=== Supplied material ===
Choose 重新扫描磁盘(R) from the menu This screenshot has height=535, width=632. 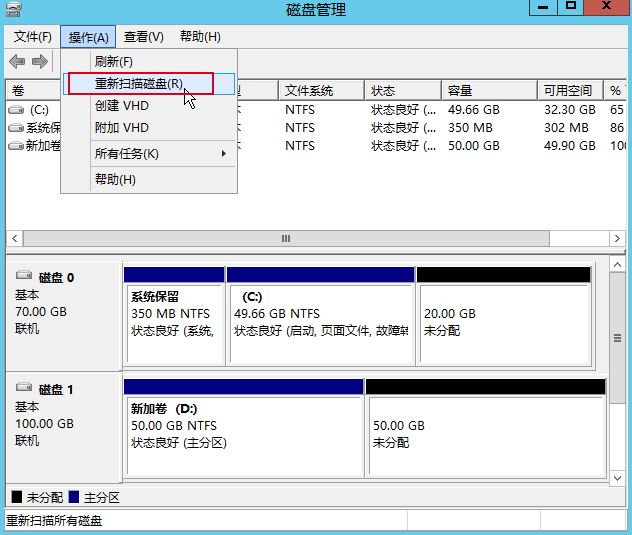[x=139, y=84]
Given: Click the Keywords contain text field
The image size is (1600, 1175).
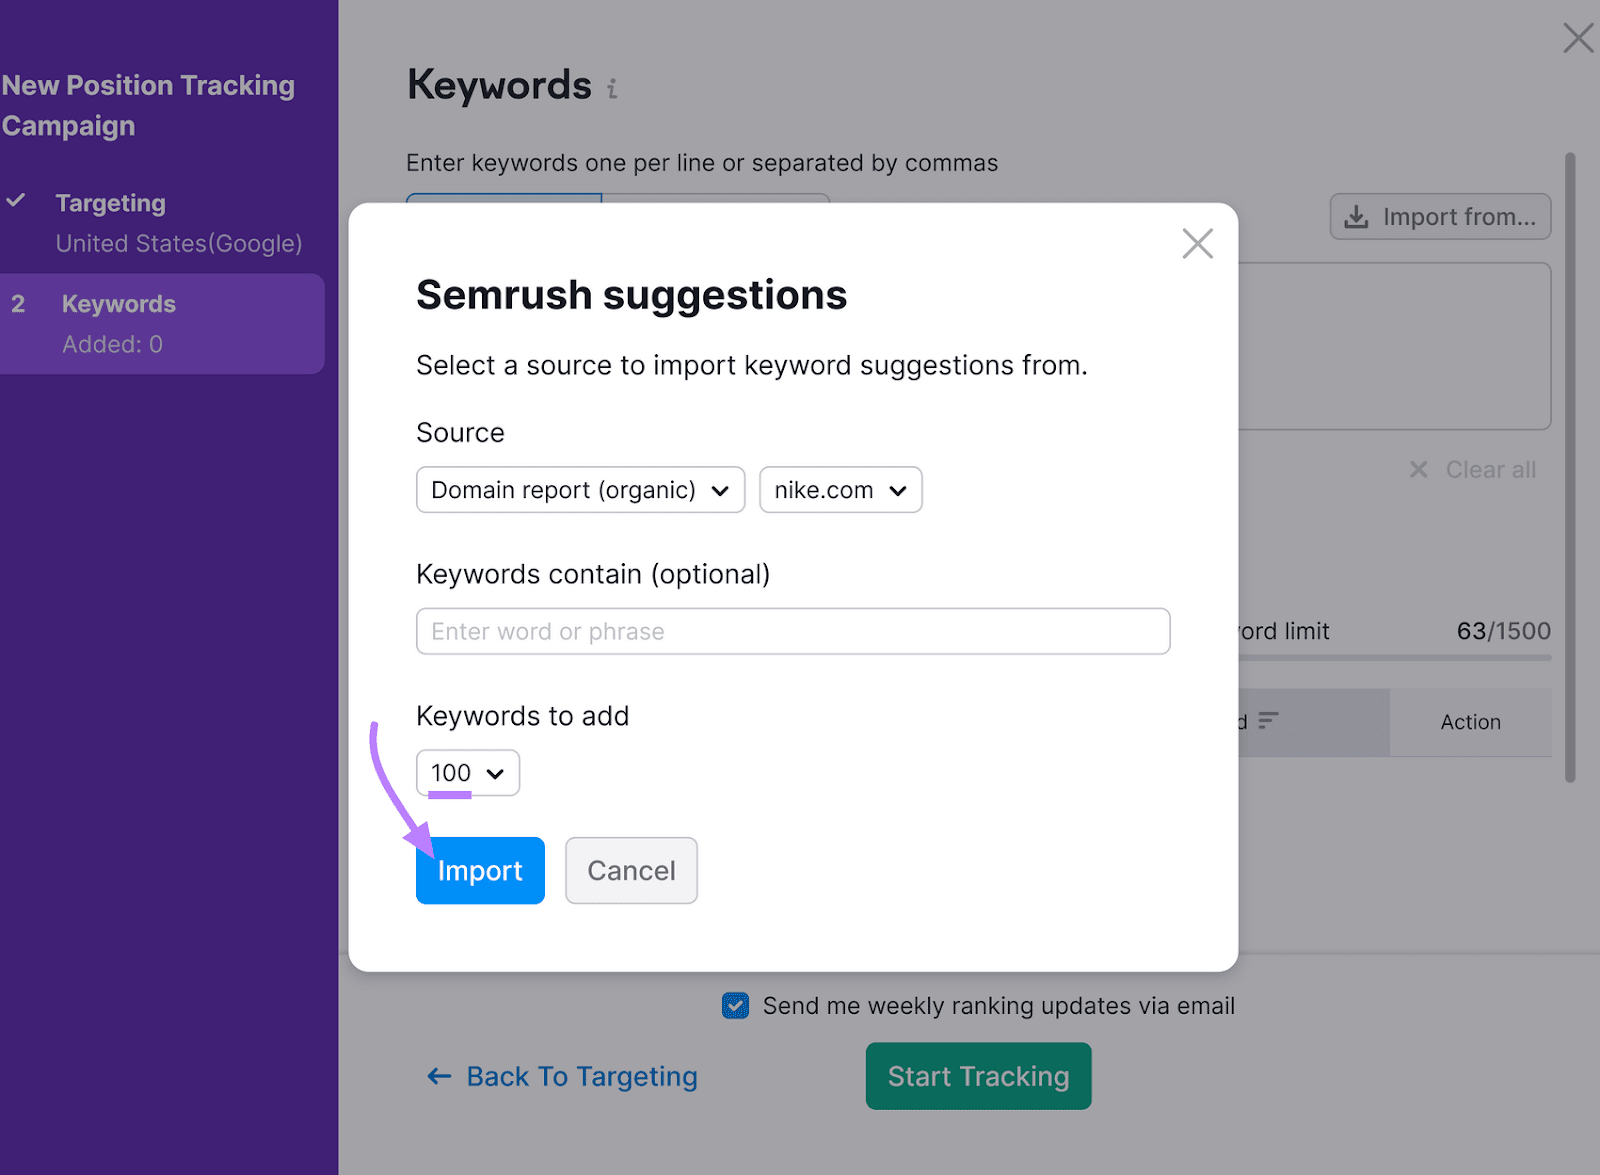Looking at the screenshot, I should 793,632.
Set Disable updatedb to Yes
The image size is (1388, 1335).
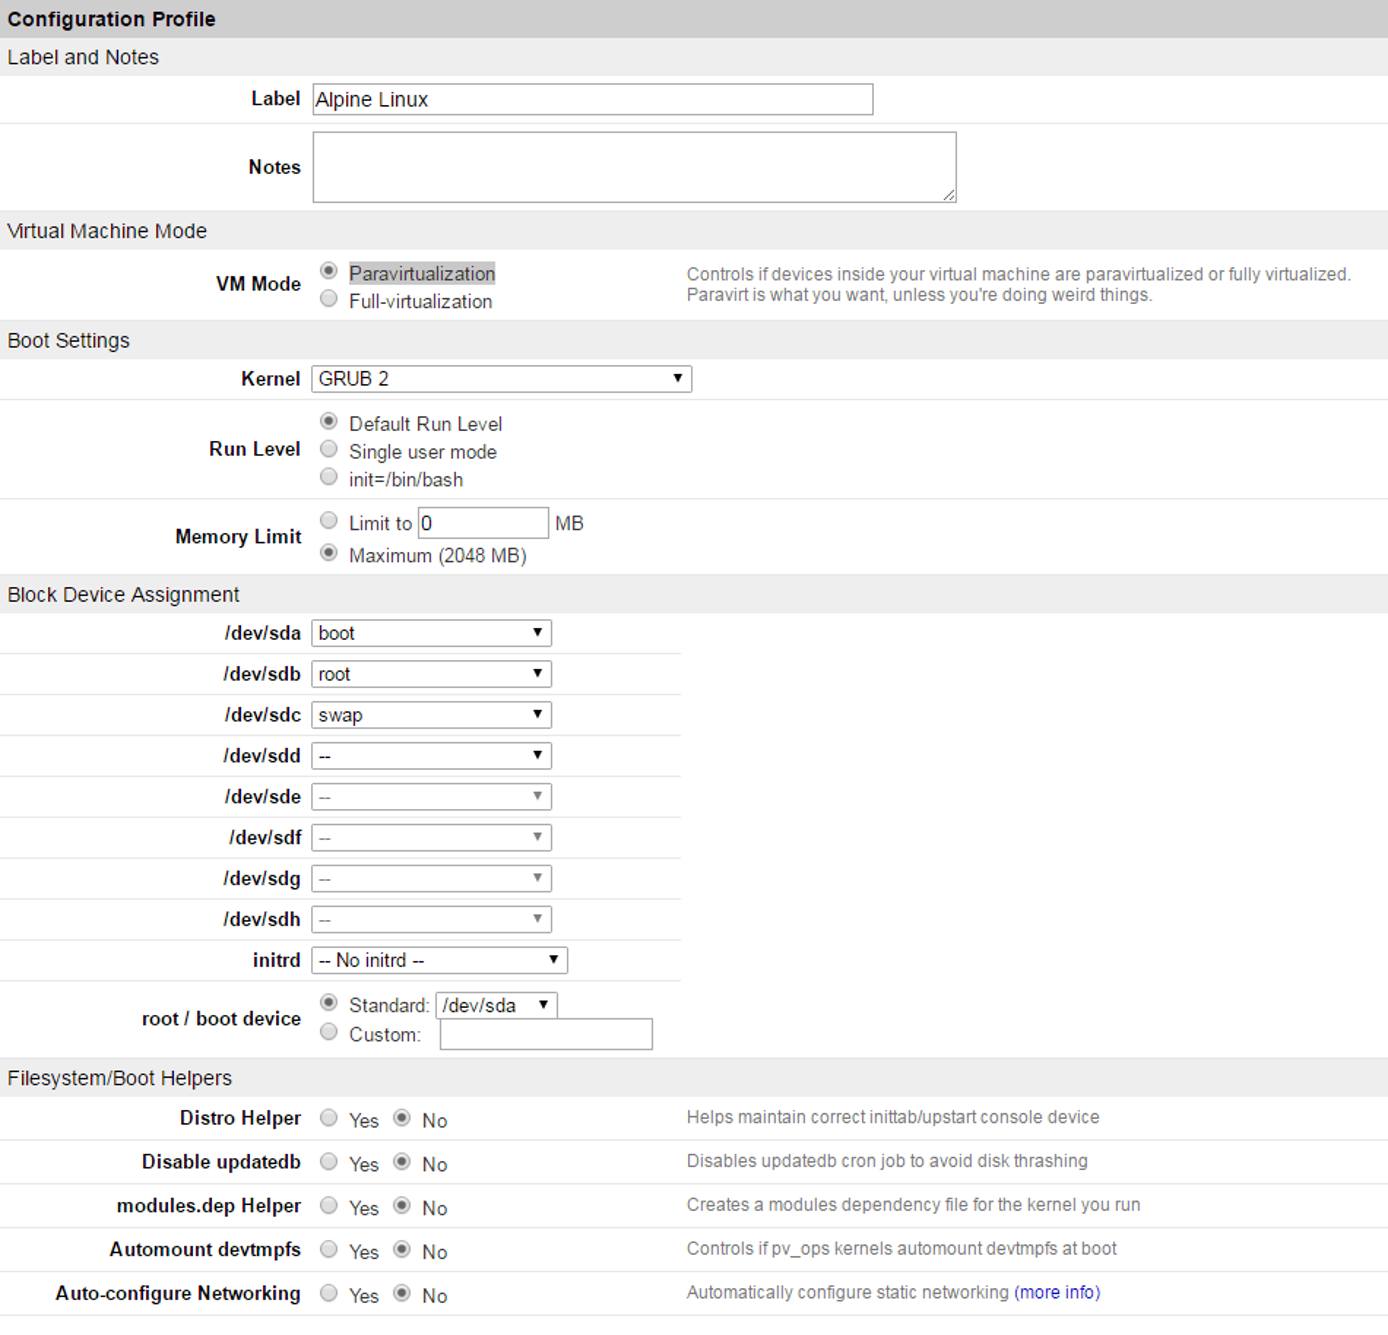point(329,1163)
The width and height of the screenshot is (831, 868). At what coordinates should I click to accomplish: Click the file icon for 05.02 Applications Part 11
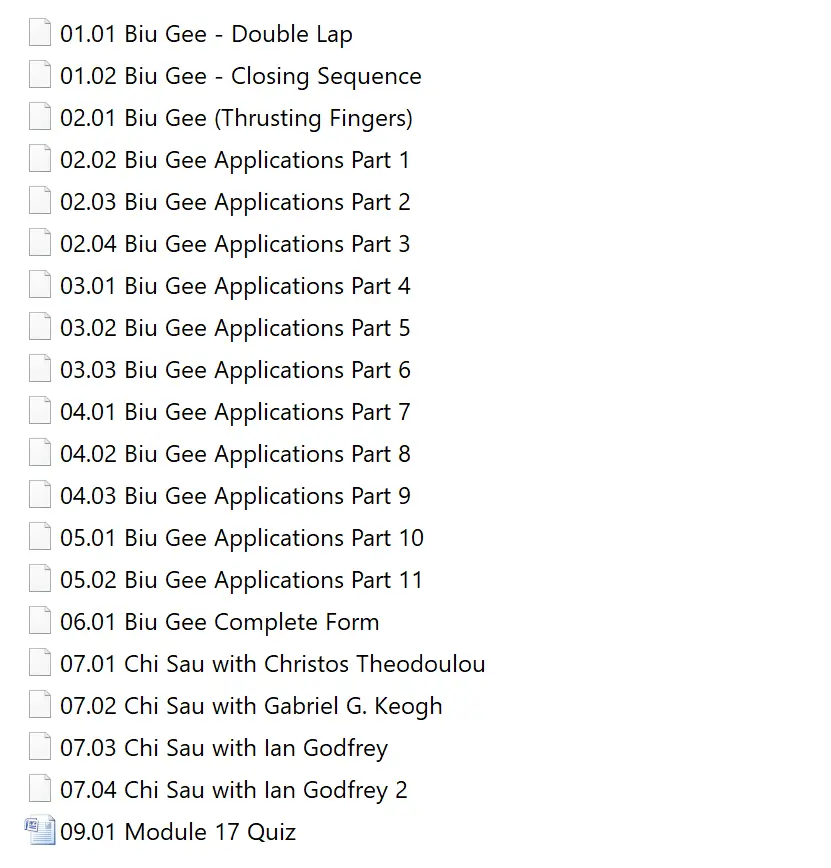[x=40, y=580]
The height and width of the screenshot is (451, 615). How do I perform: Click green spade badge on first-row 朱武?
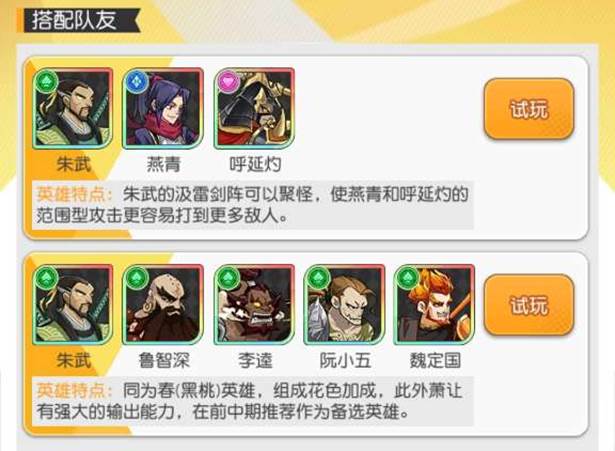[x=47, y=82]
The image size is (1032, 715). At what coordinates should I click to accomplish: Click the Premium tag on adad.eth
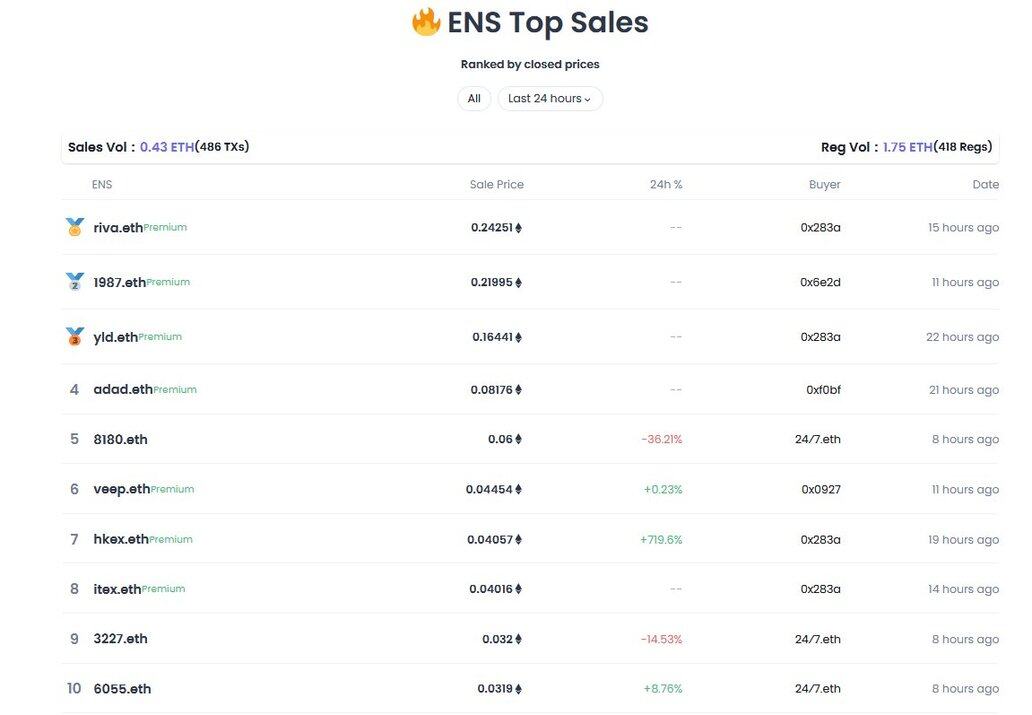pos(175,390)
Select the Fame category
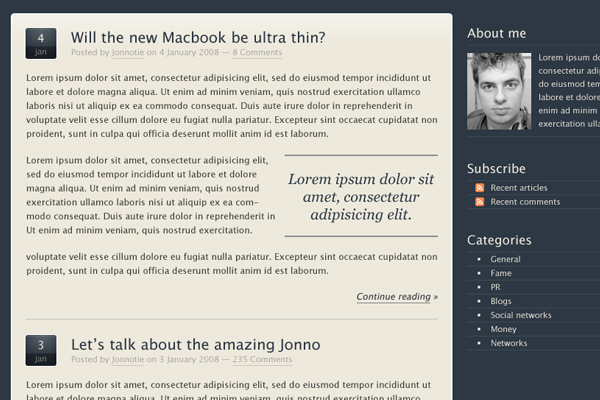600x400 pixels. (501, 273)
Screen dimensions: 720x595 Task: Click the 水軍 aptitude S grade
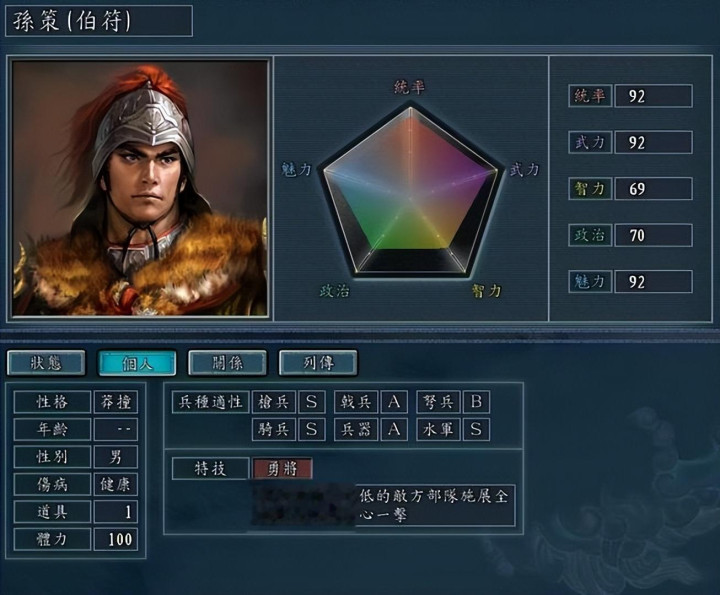click(476, 429)
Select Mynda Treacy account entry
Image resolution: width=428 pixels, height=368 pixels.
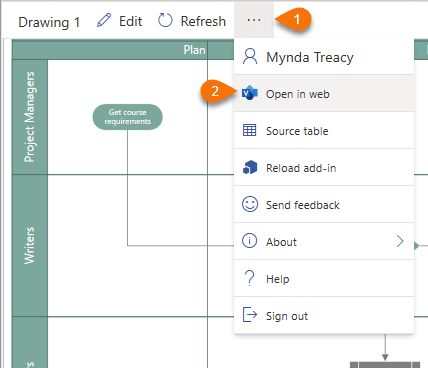tap(324, 57)
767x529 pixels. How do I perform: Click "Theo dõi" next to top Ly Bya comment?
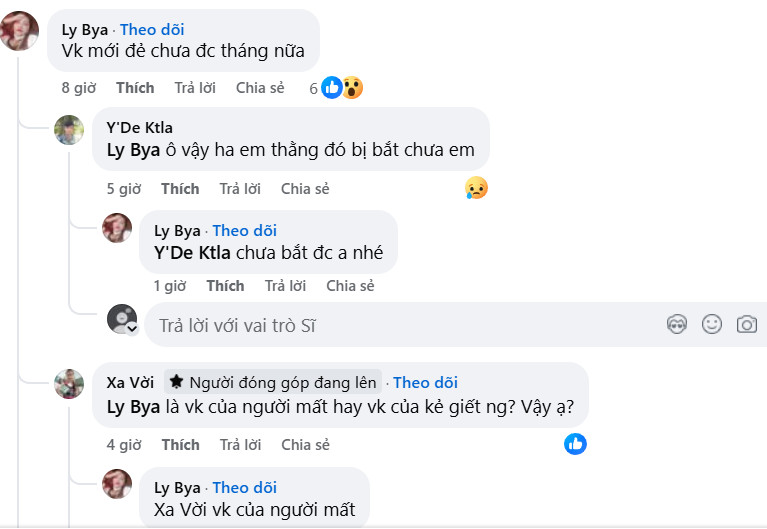pyautogui.click(x=152, y=30)

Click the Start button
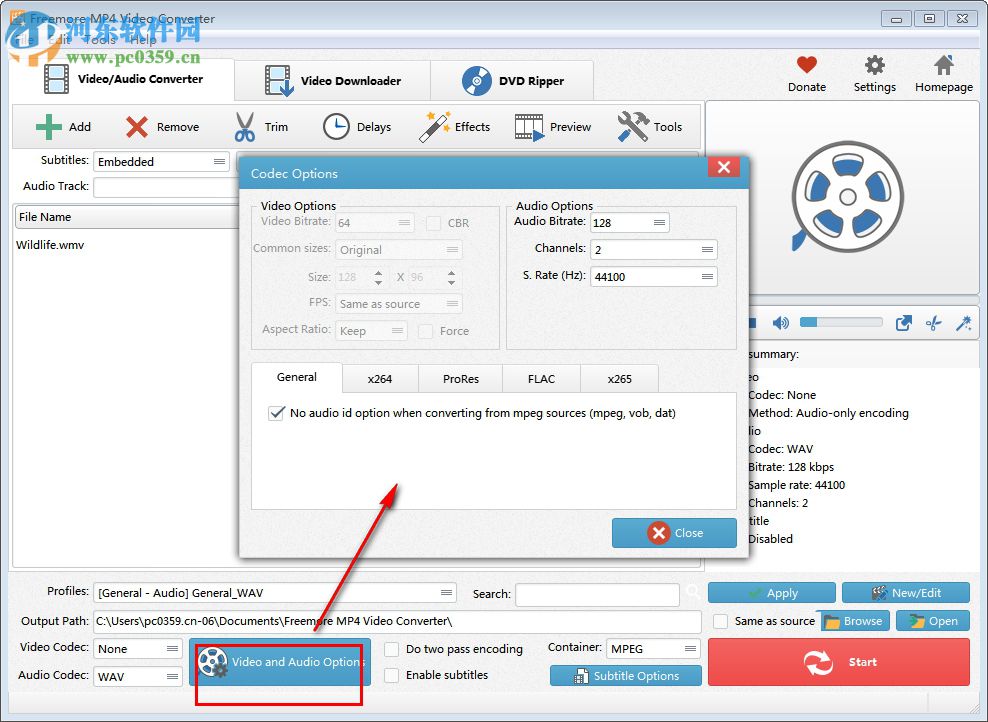point(838,661)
===
> Exercise requirements:
Find the line containing "767x529 pixels. How" in the listing above. Please restate word for word that line through the last one, leaving out the pictures.

> Written solution:
767x529 pixels. How do I perform: Click "Theo dõi" next to top Ly Bya comment?
pyautogui.click(x=152, y=30)

Click the Start button
point(838,661)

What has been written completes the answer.